Getting a MySQL database difference - php

I have a mysql database. What I'd like to do is perform an arbitrary action on it, and then figure out what changed. Something like this:
//assume connection to db already established
before();//saves db state
perform_action();//does stuff to db
diff();//prints what happened
I'd want it to output something like:
Row added in table_0 ]details]
Row added in table_1 [details]
Row modified in table_5 [details]
Row deleted in table_2 [details]
Any ideas?
To further clarify: You know how on stackoverflow, if you check a post's edits, you can see red lines/green highlights indicating what's been changed?
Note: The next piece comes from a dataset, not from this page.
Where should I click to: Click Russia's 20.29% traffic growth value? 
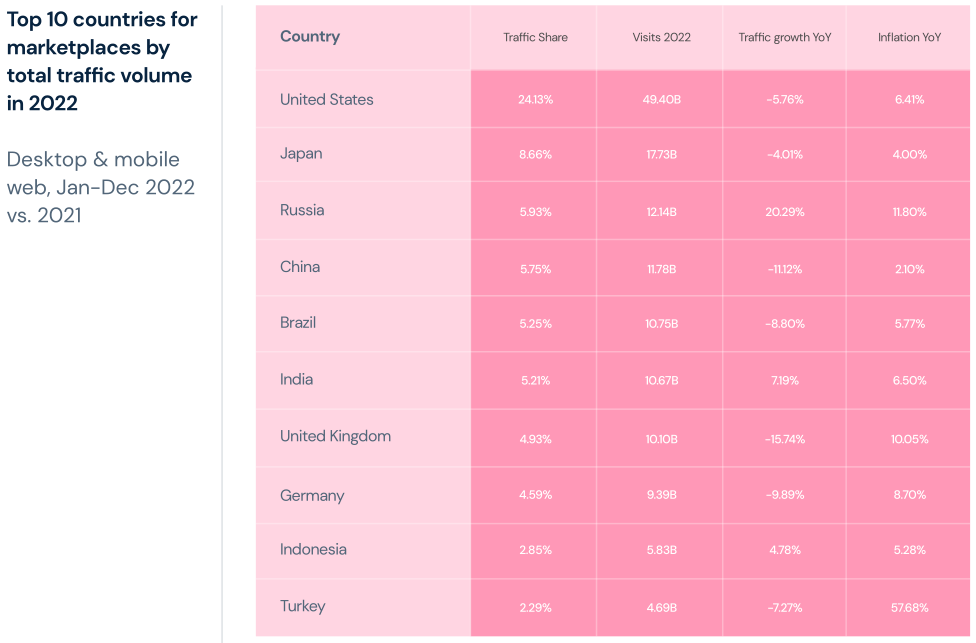point(785,212)
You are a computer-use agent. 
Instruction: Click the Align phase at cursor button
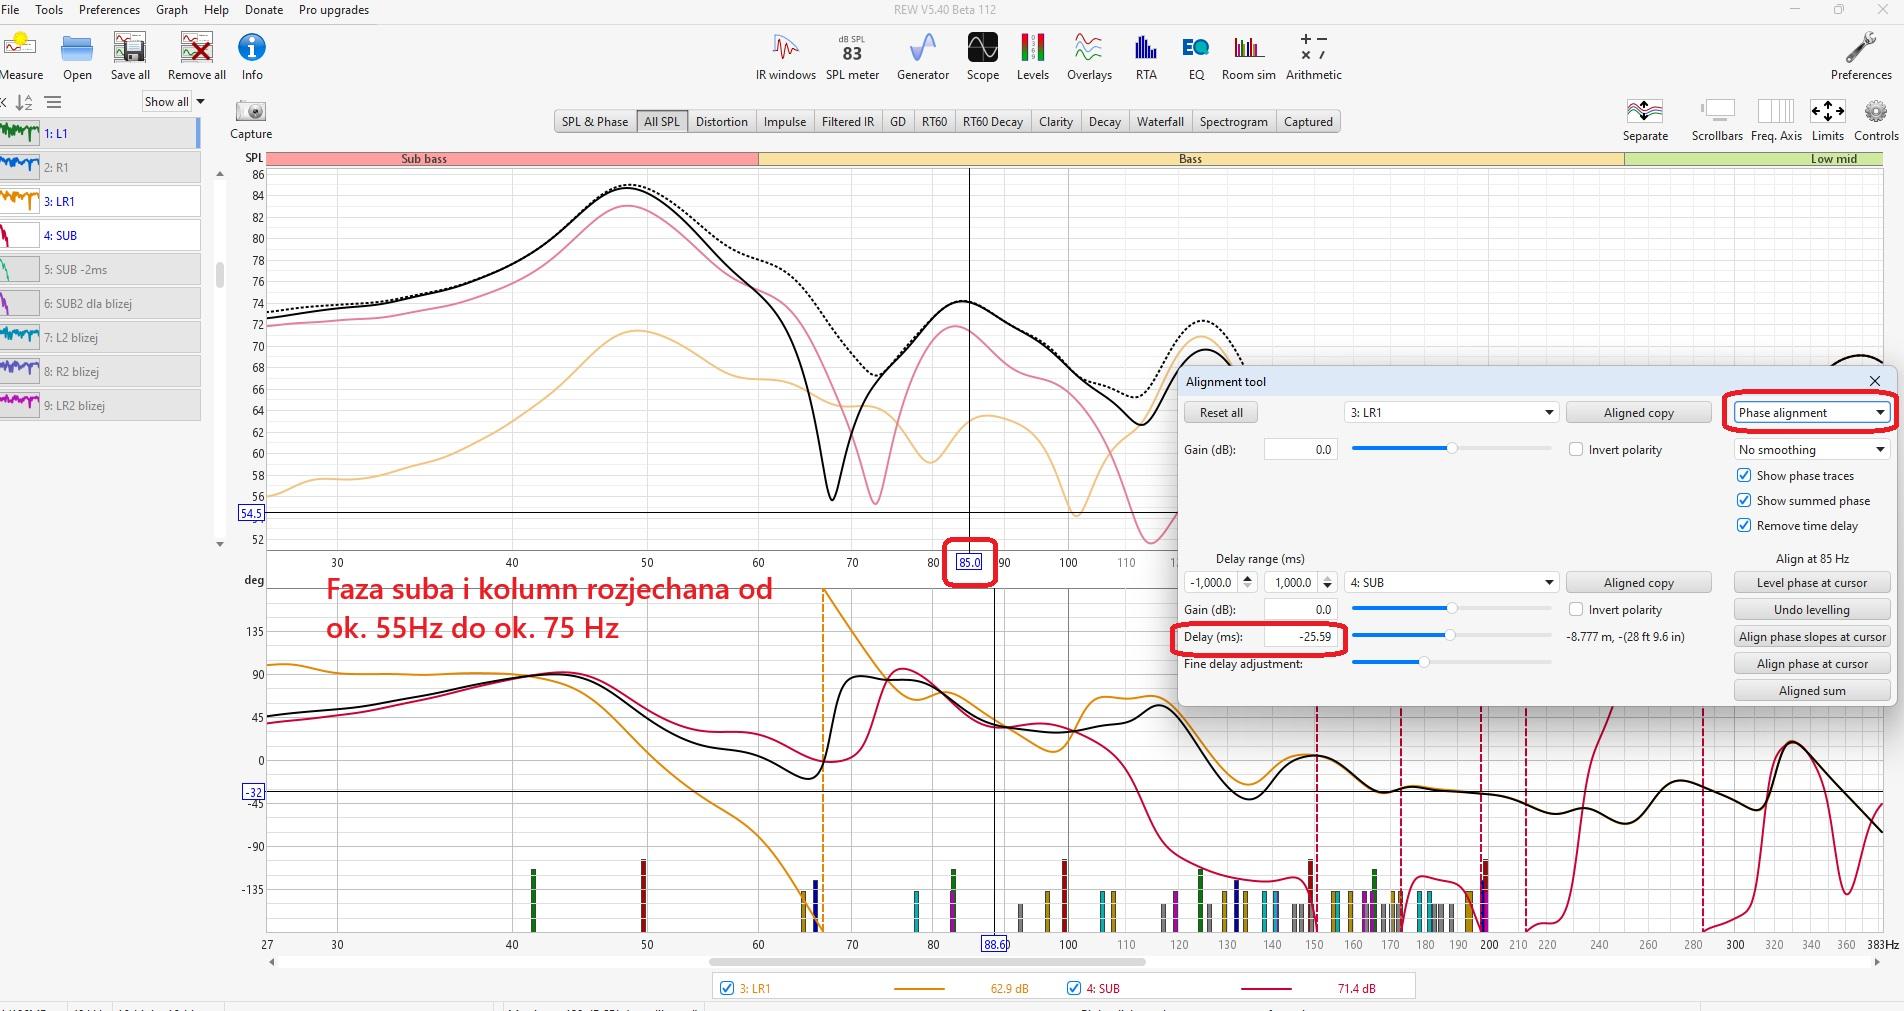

I want something like that, but for mysql databases.

Instead of copying your whole database in order to save the state for a later diff, you might be better off by using triggers:
http://dev.mysql.com/doc/refman/5.0/en/triggers.html
When you setup appropriate triggers, you can log changes to a table - for example, you can setup a trigger that automatically logs the old values and the new values for every update. To see the changes, query the table that was filled by the trigger.
Of course, the trigger is not restricted to changes made by your application, it will also log updates done by other applications. But this is also the case if you diff the old version of the database with the new version of the database.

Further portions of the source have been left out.